Sementara diluar daerah “kota”, keadaannya sangat berbeda. Tidak ada rumah tembok, melainkan hanya tanah pertanian, sawah, kebun dan dukuh-dukuh petani orang kampung. Rumah orang kampung berupa rumah panggung dengan tiang terbuat dari bambu betung setinggi 80-100 cm dari permukaan tanah, dengan atap dari daun kirai.

     Pada masa kolonial Belanda, para ahli waris Chastelein dan keturunannya memiliki kedudukan yang istimewa melebihi orang pribumi lain yang tinggal di sekitarnya . Keistimewaan ini tercermin dalam sikap hidup yang seperti layaknya orang Belanda, seperti bahasa sehari-hari, cara makan, demikian pula bentuk rumah. Ketika kekuasaan pemerintah kolonial Belanda berakhir maka terjadilah revolusi, peperangan dimana-mana. Kebencian yang terpendam itu akhirnya meledak, para hamba Belanda berbalik melawan bekas tuannya. Diskriminasi yang dilakukan pemerintah kolonial Belanda dan antek-anteknya terhadap pribumi yang mayoritas muslim ini menghasilkan dendam. Para pribumi akhirnya memerangi bekas penguasa wilayah mereka. Semua lapisan masyarakat menjadi anti Belanda. Semua yang berbau Belanda dihancurkan termasuk orang-orang yang dianggap kaki tangan orang Belanda.

     Di Depok pemerintahan sipil yang dikelola oleh pribumi Kristen Protestan inilah yang menjadi sasaran masa yang marah. Pada masa revolusi tersebut di “kota Depok” ini para pribumi lokal yang selama ini merasa didiskriminasikan menjarahi rumah-rumah pribumi istimewa tsb. Peristiwa ini dikenal dengan peristiwa “Gedoran”. Gedoran berasal dari kata penggedoran atau bunyi pintu yang digedor-gedor. Dalam peristiwa tersebut orang-orang Depok Nasrani ini sempat mengungsi ke Bogor selama kurang lebih 2 tahun.

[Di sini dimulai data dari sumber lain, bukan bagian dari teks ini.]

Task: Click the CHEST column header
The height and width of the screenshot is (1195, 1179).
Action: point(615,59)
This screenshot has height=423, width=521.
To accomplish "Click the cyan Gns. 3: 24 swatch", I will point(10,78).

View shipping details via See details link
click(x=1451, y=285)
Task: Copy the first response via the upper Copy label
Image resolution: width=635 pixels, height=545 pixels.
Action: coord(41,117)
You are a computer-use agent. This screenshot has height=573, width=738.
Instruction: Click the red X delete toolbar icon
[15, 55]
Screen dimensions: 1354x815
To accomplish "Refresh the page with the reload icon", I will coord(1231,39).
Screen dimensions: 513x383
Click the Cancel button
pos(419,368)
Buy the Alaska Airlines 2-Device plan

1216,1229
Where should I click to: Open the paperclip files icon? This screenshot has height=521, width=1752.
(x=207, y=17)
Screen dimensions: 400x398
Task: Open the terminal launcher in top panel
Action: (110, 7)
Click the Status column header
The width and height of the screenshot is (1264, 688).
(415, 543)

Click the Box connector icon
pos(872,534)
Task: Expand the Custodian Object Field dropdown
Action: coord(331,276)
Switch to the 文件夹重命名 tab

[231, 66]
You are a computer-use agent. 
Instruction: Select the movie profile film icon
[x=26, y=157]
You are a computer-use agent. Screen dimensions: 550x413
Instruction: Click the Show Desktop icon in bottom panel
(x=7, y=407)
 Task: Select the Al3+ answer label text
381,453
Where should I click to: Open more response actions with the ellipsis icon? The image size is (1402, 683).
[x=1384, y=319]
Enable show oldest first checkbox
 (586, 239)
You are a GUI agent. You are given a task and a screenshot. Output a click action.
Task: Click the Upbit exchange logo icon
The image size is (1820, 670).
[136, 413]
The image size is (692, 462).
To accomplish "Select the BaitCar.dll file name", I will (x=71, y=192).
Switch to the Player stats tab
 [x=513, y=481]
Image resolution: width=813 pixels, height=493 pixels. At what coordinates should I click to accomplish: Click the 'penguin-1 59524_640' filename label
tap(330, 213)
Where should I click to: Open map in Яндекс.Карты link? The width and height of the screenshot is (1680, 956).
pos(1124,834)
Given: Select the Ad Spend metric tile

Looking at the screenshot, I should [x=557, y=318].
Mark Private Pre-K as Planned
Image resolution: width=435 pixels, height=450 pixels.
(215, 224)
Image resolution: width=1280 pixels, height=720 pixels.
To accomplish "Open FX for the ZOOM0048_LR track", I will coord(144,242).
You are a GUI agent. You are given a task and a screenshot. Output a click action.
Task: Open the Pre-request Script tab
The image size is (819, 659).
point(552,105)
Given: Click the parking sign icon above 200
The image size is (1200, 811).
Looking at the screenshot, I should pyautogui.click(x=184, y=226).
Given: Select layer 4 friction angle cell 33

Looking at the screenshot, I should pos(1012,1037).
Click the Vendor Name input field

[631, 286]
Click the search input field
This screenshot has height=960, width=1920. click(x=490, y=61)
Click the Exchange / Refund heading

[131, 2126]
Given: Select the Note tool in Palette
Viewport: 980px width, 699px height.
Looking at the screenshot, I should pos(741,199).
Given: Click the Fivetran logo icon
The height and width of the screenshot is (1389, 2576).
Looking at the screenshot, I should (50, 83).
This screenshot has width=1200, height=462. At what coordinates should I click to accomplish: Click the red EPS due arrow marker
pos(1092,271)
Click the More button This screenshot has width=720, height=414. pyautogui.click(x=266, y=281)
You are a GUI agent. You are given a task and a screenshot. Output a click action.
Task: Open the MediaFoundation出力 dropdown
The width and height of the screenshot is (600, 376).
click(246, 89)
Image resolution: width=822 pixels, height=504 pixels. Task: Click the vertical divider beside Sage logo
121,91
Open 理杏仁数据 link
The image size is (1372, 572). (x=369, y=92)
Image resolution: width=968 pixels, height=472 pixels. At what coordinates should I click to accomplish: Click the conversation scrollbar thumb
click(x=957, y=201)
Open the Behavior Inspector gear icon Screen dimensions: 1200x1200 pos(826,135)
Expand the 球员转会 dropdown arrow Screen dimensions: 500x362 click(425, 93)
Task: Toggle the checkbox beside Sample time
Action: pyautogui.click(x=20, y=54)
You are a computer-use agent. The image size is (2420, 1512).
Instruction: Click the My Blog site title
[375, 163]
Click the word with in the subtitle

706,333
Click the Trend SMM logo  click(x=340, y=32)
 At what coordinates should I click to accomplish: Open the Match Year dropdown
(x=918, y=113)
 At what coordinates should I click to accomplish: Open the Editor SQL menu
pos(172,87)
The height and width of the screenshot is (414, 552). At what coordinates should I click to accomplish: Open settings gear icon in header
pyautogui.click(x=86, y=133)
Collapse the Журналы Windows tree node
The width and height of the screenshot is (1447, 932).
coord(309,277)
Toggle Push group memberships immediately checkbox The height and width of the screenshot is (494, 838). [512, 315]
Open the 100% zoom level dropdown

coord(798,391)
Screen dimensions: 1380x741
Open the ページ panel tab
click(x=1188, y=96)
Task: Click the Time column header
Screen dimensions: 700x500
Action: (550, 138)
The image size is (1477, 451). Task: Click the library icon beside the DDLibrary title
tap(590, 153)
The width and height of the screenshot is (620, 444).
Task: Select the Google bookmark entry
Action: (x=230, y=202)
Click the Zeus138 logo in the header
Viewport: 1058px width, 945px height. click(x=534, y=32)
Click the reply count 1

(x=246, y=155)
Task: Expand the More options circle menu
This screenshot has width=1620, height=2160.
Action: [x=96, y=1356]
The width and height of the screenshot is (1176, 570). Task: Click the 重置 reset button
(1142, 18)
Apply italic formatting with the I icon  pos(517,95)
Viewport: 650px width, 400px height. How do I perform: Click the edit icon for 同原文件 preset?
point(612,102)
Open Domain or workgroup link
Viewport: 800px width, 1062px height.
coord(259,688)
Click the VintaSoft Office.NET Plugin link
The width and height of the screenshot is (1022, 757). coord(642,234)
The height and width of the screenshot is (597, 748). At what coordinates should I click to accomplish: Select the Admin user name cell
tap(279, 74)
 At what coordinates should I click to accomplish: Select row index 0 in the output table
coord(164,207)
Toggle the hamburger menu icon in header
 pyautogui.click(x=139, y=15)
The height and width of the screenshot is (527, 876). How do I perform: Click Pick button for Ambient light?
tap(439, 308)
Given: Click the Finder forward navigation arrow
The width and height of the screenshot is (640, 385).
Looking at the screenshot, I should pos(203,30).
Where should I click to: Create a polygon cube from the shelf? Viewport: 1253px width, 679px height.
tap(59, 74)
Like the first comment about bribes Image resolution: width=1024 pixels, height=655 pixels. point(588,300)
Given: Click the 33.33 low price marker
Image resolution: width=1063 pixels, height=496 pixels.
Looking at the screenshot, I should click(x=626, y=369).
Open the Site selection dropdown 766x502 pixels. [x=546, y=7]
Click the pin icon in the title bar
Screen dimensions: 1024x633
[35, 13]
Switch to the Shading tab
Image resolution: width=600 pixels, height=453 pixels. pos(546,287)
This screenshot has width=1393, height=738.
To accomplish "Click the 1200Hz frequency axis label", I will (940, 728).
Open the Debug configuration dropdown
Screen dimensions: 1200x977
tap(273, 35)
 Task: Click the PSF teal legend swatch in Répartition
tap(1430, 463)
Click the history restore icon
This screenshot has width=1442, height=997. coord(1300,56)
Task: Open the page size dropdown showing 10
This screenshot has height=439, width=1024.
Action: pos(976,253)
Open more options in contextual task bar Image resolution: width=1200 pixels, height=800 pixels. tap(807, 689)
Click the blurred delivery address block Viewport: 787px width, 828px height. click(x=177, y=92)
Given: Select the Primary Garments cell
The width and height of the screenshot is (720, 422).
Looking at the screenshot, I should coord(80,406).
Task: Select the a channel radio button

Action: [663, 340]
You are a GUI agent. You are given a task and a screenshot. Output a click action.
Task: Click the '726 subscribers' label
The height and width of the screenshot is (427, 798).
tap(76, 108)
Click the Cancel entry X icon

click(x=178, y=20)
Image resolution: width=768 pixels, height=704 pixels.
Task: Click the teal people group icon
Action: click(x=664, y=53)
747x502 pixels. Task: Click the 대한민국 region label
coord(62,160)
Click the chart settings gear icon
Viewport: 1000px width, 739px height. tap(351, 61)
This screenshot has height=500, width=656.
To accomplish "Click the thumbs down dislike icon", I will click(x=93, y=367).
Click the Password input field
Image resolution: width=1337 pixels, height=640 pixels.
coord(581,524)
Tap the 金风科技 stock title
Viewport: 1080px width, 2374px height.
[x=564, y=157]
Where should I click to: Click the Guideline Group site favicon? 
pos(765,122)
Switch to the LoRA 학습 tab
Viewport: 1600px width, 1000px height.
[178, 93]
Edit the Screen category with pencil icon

Mengingat Sejarah, Menghapus “Dendam Sejarah”

Tidak Melupakan Namun Mau Memaafkan
   
     Dari apa yang telah terjadi di masa lalu kita bisa memetik banyak pelajaran. Apabila ada peristiwa yang tidak menyenangkan, tentunya kita tidak menghendakinya terulang kembali. Biarkanlah peristiwa yang tidak menyenangkan itu tetap tinggal di masa lalu, kita tidak perlu membawanya ke masa sekarang.
Namun sejarah yang kelam tidak bisa dijadikan pembenaran terhadap tindakan penghilangan jejak masa lalu. Justru sebaliknya sekelam apapun peristiwa yang telah terjadi pada masa lalu tetap harus diungkapkan. Kita bisa meniru prinsipnya orang Belanda dalam melihat sejarah: “Vergeven maar niet Vergeten” (Memaafkan namun tidak melupakan).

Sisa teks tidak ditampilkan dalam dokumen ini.